▶ TASK INSTRUCTIONS: Lines from the one with "Task: Click the voice search microphone icon" to the end of the material, both included: print them exactly and print nothing else. Omit the pictures.

▶ RECORDS:
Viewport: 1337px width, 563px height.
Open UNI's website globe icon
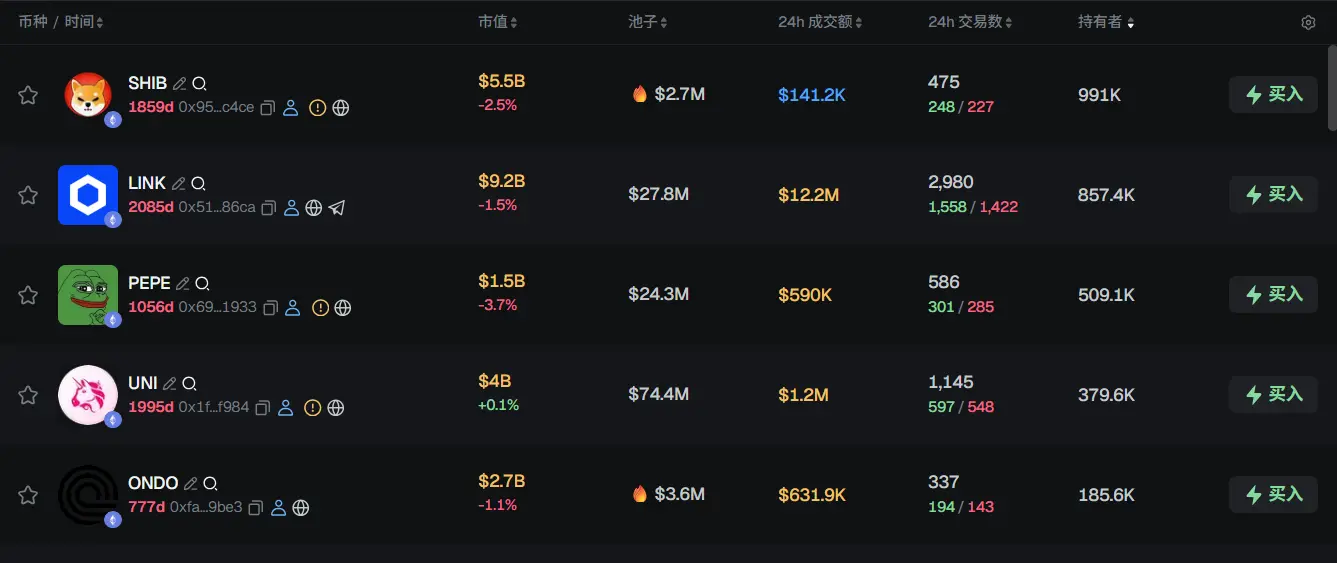tap(336, 408)
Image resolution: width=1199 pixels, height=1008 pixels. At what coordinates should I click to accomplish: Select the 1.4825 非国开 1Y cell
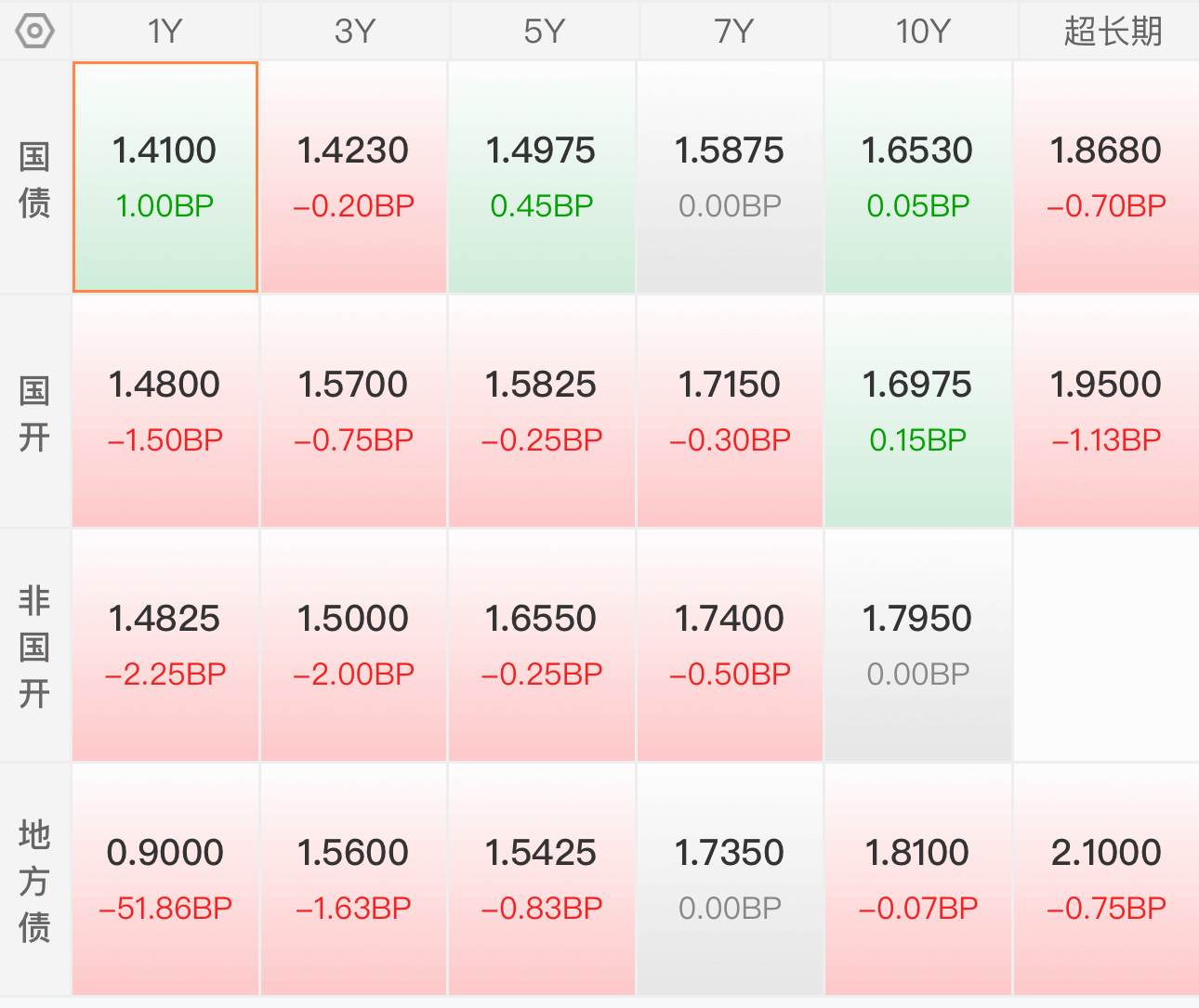pyautogui.click(x=165, y=646)
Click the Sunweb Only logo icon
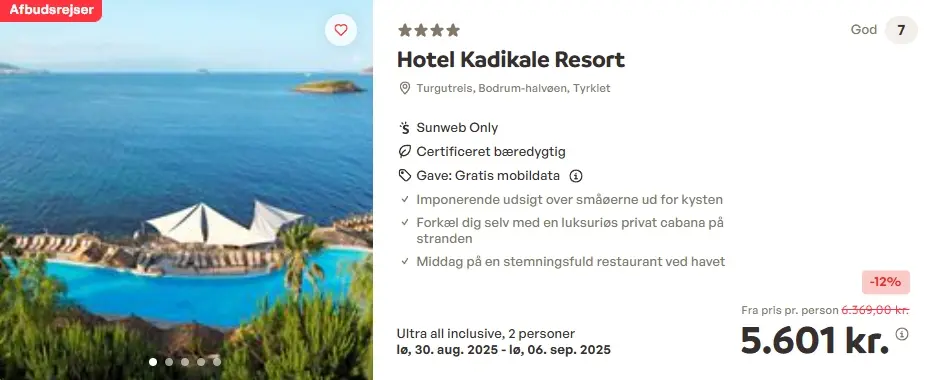Image resolution: width=930 pixels, height=380 pixels. pyautogui.click(x=405, y=127)
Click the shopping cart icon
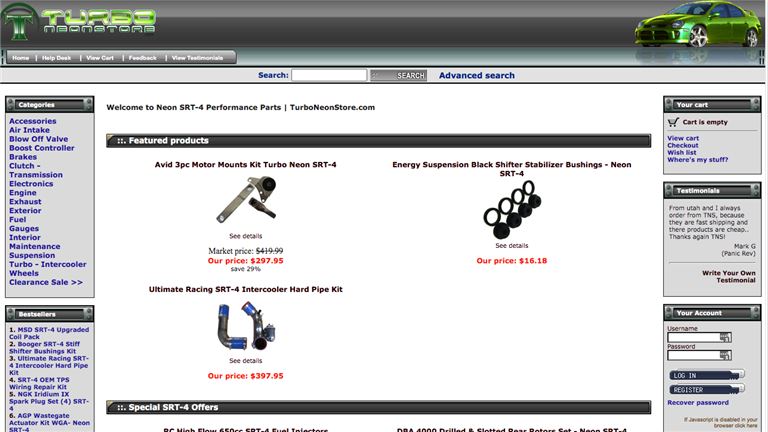 pyautogui.click(x=673, y=122)
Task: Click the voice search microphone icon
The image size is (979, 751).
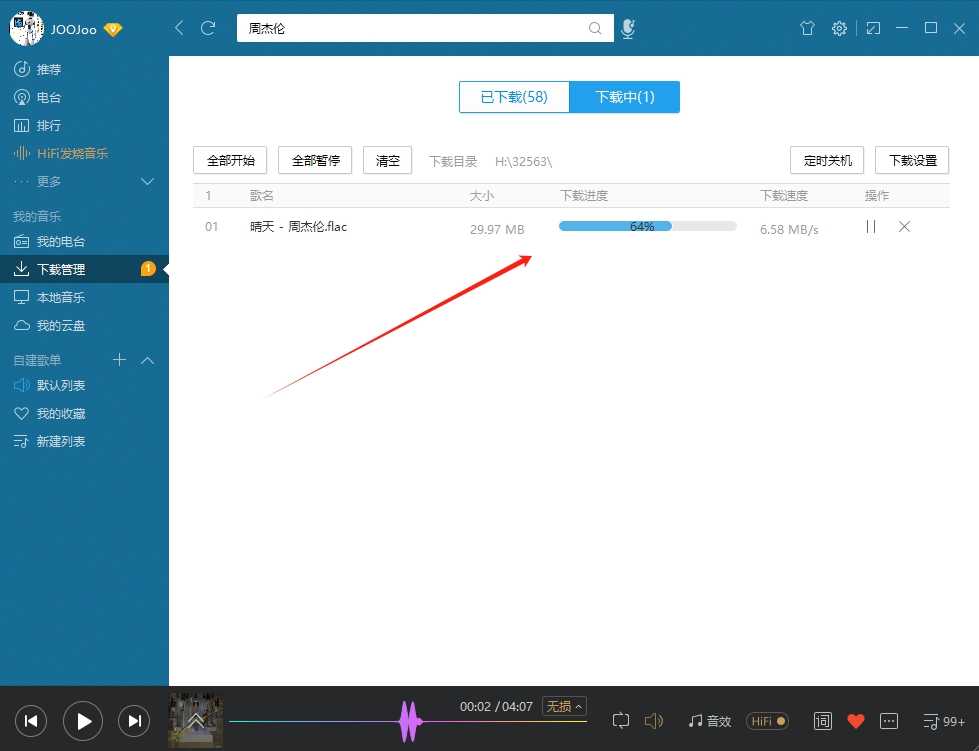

▶ ANSWER SECTION:
Task: Click the voice search microphone icon
The image size is (979, 751).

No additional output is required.